Singkatnya periode politik yang membludak itu menyebabkan pengalaman politik massa dan gerakan mahasiswa dalam mendidik dan membentuk satu pengertian bahwa harus ada wadah politik permanen juga lemah. Dengan demikian, bubarnya mobilisasi massa itu menyebabkan tidak adanya basis bagi pembangunan sebuah partai politik bagi dan untuk kepentingan mereka sendiri. Yang ada adalah partai kecil, yang isinya adalah aktivis-aktivis yang paling militan, seperti PRD pada 1998-2001.
Jadi, dominasi dari partai-partai elite ini, bukan hasil dari suatu represi, melainkan cerminan dari tingkat kesadaran politik yang ada di massa dan tingkat kesadaran politik itu sampai sekarang tidak berubah. Memang ada tanda-tanda yang bisa menjadi petunjuk yang sangat memungkinkan untuk mengambil langkah-langkah ke arah satu partai yang bisa menggerakkan atau memimpin gerakan rakyat miskin.
IP: Mengapa situasi itu tidak dimanfaatkan oleh para aktivis tersebut, tapi malah memilih bergabung dengan partai elite?
MRL: Kalau untuk mengapanya, seperti yang saya bilang tadi, banyak jawabannya. Sebab-sebab yang ada dalam pikiran mereka untuk memilih bergabung dengan partai elite, saya tidak bisa menilainya. Hanya saya bisa menilainya sebagai cerminan sebuah keputusasaan dengan cara kerja mereka sebelumnya. Dan bisa dilihat bahwa dunia NGO atau LSM, memang sudah berada di jalan buntu. Nggak mungkin LSM-LSM bisa berhasil dalam mempengaruhi parlemen yang ada. Jadi, masuk akal meskipun keliru, okelah kita coba bekerja dari dalam. Atau begitu susah membangun sebuah gerakan partai rakyat miskin untuk bertarung di arena elektoral, maka diputuskanlah untuk masuk dalam sistem formal elektoral yang ada.

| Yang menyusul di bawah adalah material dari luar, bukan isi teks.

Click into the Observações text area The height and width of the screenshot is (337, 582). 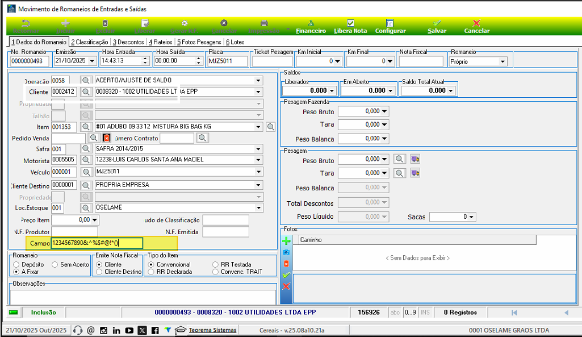[142, 294]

Tetapi bukan sebabnya yang penting, tapi bagaimana menilai berguna tidak bergunanya taktik itu. Seperti analisa saya tadi, karena memang persis pada waktu ini, tugas yang mendesak adalah mengisi kekosongan dimana rakyat biasa tidak punya wadah politik permanen, padahal sentimen melawan dan protes ada, dan saat ini di generasi aktivis pasca 2001-02, banyak sekali kelompok aktivis yang muncul dan kelihatan sekali bahwa mendirikan wadah permanen yang menjadi wadah politiknya rakyat biasa, sangat mungkin. Nah pada waktu yang sangat dibutuhkan dan juga memungkinkan itu, maka mengajak rakyat untuk mendukung dan percaya kepada partai elit, sangat tidak menguntungkan.
IP: kalau begitu, apa yang mesti dilakukan oleh para aktivis yang tidak terlibat dalam partai politik elit ini?
MRL: sebenarnya apa yang harus dilakukan itu, yang saya lihat sudah dan sedang dilakukan. Misalnya, pengorganisiran di grass-root, di pabrik, tempat kerja lain, kantor, supermarket, desa, itu semua jalan terus, dengan tenaga yang ada. Penerbitan-penerbitan kritis juga semakin banyak, baik dalam bentuk hard-copy seperti buku, brosur mapun dalam bentuk website, termasuk, misalnya, IndoPROGRESS. Terus aksi-aksi yang terkoordinasikan, seperti aksi anti kenaikan BBM, dan aksi menuntut nasionalisasi minyak dan gas di bawah kontrol rakyat yang dilakukan oleh aliansi Front Pembebasan Nasional (FPN) Mei 2008, atau aksi Aliansi Buruh Menggugat (ABM) menuntut dicabutnya SK Bersama empat menteri yang berlangsung secara nasional.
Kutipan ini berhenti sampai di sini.